_Vereisten_.
Zet het vergaderverslag over de bescherming van cultureel erfgoed voort, te beginnen na de laatste zin.

_Geselecteerde passage_.

Verslag vergadering Commissie voor Cultuur, Jeugd, Sport en Media
Verslag
Mevrouw de Bethune heeft het woord.
Mijn vraag betreft de gehele wereld en het internationaal rechtssysteem. Ze sluit misschien wel aan bij de eminente spreker die we net in de Koepelzaal ontvangen hebben.
Ik verwijs naar het Verdrag van Den Haag voor de bescherming van Cultureel Erfgoed in conflictsituaties van 1954 dat wij in 1960 hebben geratificeerd. Het verdrag en zijn protocollen beschermen cultuurgoederen bij gewapend conflict, het biedt bescherming tegen beschadiging, plundering en wederrechtelijke inbeslagname van cultuurgoederen die een prominente plaats innemen in het cultureel erfgoed van een volk. Het gaat daarbij zowel om roerend als onroerend erfgoed. Ook locaties die het collectieve geheugen en bewustzijn van de cultuur proberen te bevorderen of te behouden, vallen onder dit verdrag.

Fragment uit een dataset:
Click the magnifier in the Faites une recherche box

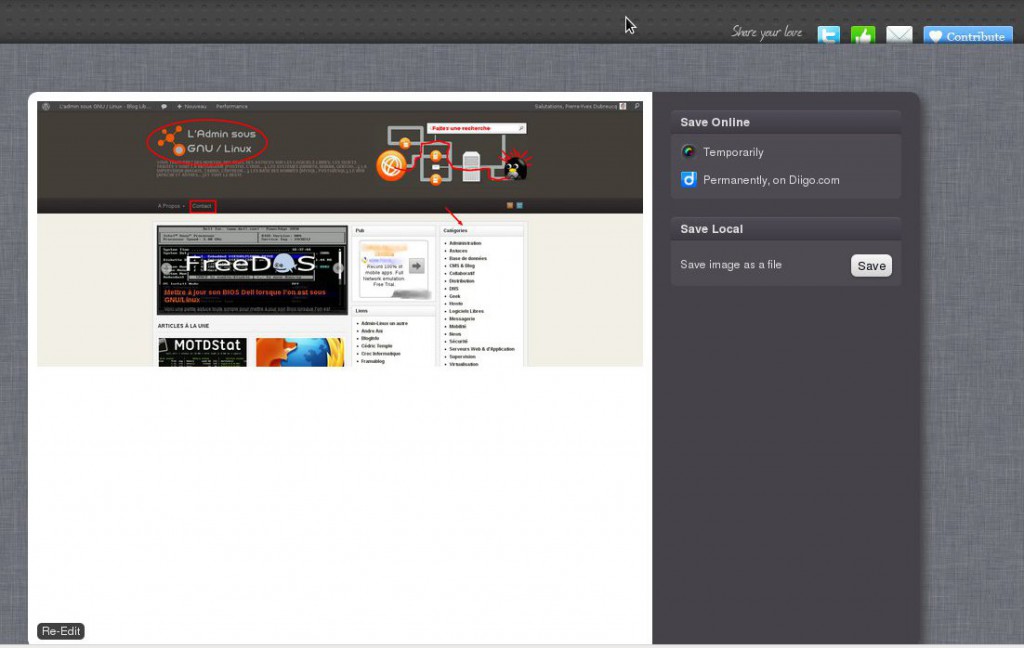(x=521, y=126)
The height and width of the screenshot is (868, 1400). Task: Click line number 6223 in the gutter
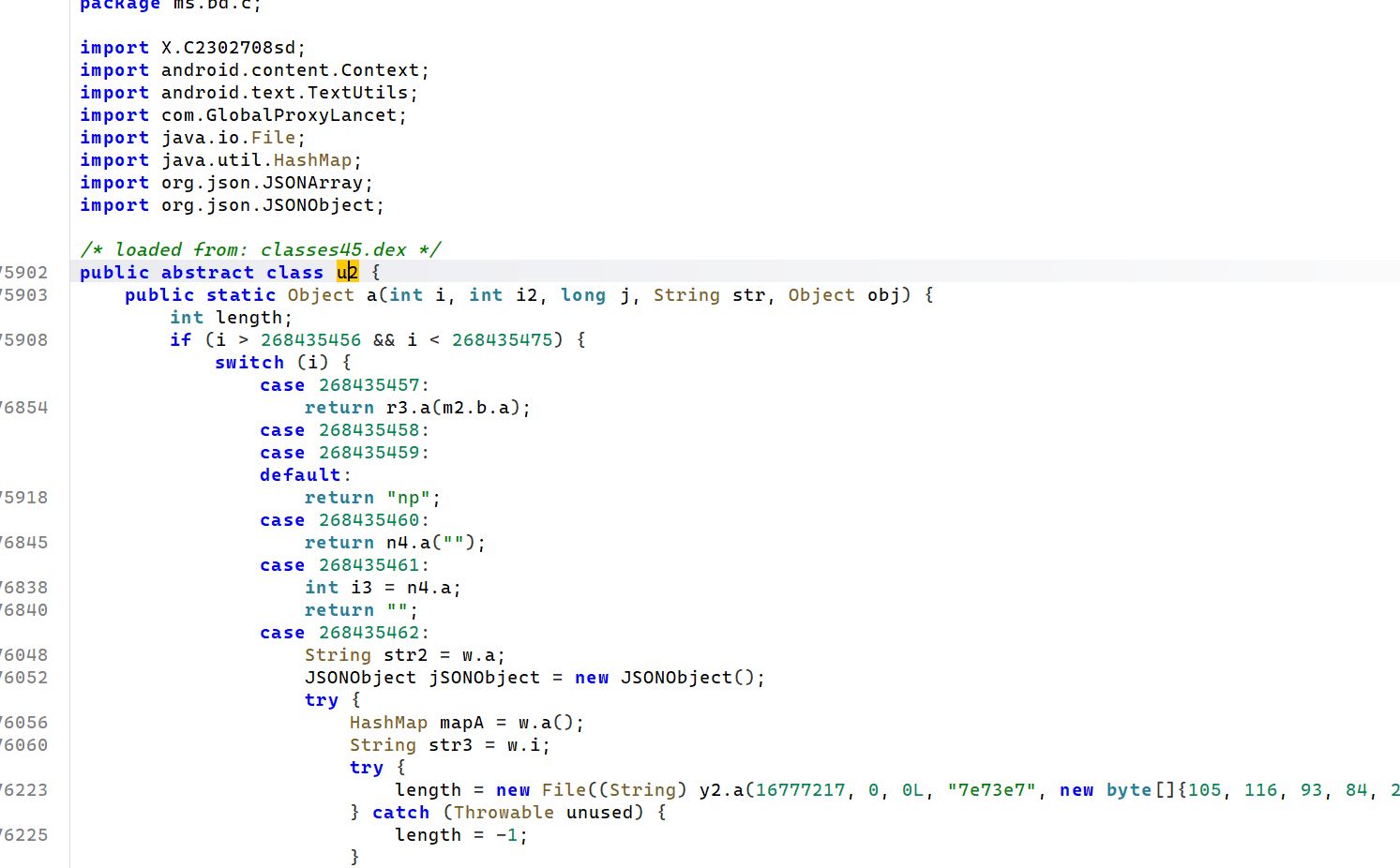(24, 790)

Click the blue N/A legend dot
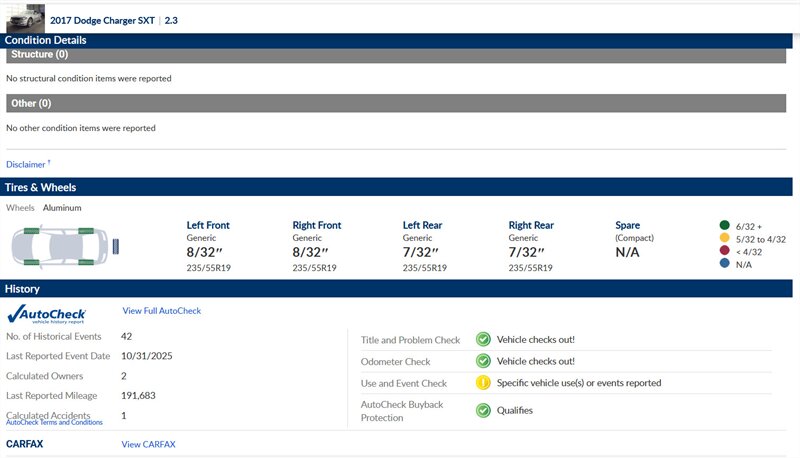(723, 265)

_Antwoord op opdracht_.
Het verdrag en het eerste protocol voorzien in de opstelling van nationale registers van beschermd erfgoed in tijden van oorlog, wat in België op dit moment nog niet bestaat als ik goed ingelicht ben. Dit wordt met een blauw-wit schildje aangeduid. Strijdende partijen moeten dit erfgoed ontzien, dat is tenminste wat in de wet staat. Het tweede protocol van 1999 werd door België in 2010 geratificeerd. Het verstrakt de definiëring van een aantal begrippen en breidt de actieradius van het verdrag uit naar interne conflicten. Een bijkomende vernieuwing in dit tweede protocol is de invoering van het register van cultuurgoederen met een versterkte bescherming in tijden van gewapend conflict, waarop drie erfgoedsites staan.
Het verdrag stoelt op drie pijlers die cultureel erfgoed internationaalrechtelijk moeten beschermen, met als eerste poot de fysieke bescherming en de preventieve maatregelen, en als tweede poot de strafrechtelijke maatregelen en criminele verantwoordelijkheid. Maar bij gebrek aan de derde poot, een manier om de bestaande regelgeving af te dwingen, door bijvoorbeeld een internationaal tribunaal, is ook de tweede poot een lege doos.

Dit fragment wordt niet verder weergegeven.